Corriere della Sera

2024

L’arte e la poesia di Velasco Vitali costruiscono ponti con «Sabìr» (English version)

It is as if the waves of the sea, that sea which both divides and unites East and West, had overflowed into Arte Sella, the art park in Borgo Valsugana, Trentino, dragging with them (after all, it is still a dream) six thousand larch wood shingles (typical elements of alpine building coverings) painted in the colors of Mediterranean ceramics. These shingles are used to construct a semicircular structure that evokes the domes which were—and still are—among the most widespread architectural forms in the Mediterranean region, a recognizable hallmark of many capitals and ports in Europe. A site-specific installation conceived for the park, it recalls the deep bond represented by the Mediterranean Sea between East and West.
In the 38th year since its foundation, Arte Sella (born experimentally in 1986, when a group of friends from Borgo Valsugana gathered in Val di Sella, in the garden of Villa Strobele, imagining the fusion of contemporary art and nature) will inaugurate Sabir, a new installation conceived by Velasco Vitali (Bellano, Como, 1969), expressly for Arte Sella, this Saturday, August 31, at 3 PM. Arte Sella’s projects have always followed a very specific set of rules: the artist is not the absolute protagonist of the artwork but accepts that nature completes the work; nature is to be defended as a repository of memory; nature is not only protected but interpreted; works are constructed using primarily natural materials; installations emerge from the landscape only to become part of it.
"The project," explains Vitali, "was born two years ago, before COVID, from a request by Arte Sella's then-director and founder, Emanuele Montibeller, and its current director, Giacomo Bianchi."
Sabir takes its name from the language of corsairs and refers to the lingua franca that served as a verbal bridge among sailors in Mediterranean ports, from East to West. Vitali’s dome rises from a dune of salt, in a setting of fir trees and rocky layers, transforming into a kind of cultural bridge between East and West, between the past and modernity. "Working at Arte Sella," Vitali adds, "means attuning oneself to a place of distinct natural beauty, which at the same time opens itself to new meanings and realities. Shifting the gaze from these mountains, the wood can evoke a boat, navigation, the entire Mediterranean.
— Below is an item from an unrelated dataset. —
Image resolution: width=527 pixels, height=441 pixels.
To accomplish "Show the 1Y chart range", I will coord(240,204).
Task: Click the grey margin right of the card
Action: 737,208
Neither the Aeneid nor the Odyssey have anything to do with these mountains, yet all of Western civilization has been nourished by a centuries-old culture originating from the East, from Greece to Asia Minor."
"For me, the Mediterranean is thus a crucial reference, perfectly synthesized in the shared architectural form of Islamic and Christian domes. That’s why I imagined the sea rising powerfully in the heart of the Alps, dragging the dome with it, only to recede and leave behind a trace in the form of a white salt stain."
Vitali’s new project (Sabir, which he sees as a continuation of Branco, created in 2021 for the bunker courtroom of the Ucciardone prison in Palermo) began with a request for access to the boat cemetery in Lampedusa, via the Agrigento tribunal and the Customs Agency.
Once permission was granted, the artist connected with a project launched by the founders of the Casa dello Spirito (presided over by Arnoldo Mosca Mondadori) and inmates from the Opera prison: "Thus, from a simple piece of wood," Velasco recounts, "Sabir was born—a dome that seeks to bring together the contemporary and mythical Mediterranean, reconciling the contradictions between an idealized antiquity and a present too often steeped in the tragedy of migrants who die in that same cradle that was once the origin of Western civilization."
Among the six thousand painted shingles covering Sabir, the artist inserted twenty anomalous, neutral ones made of wood taken from a boat recovered in 2013 on the shores of Lampedusa. These twenty planks "tell an ancient memory, a glorious past, but at the same time a sad and bitter present."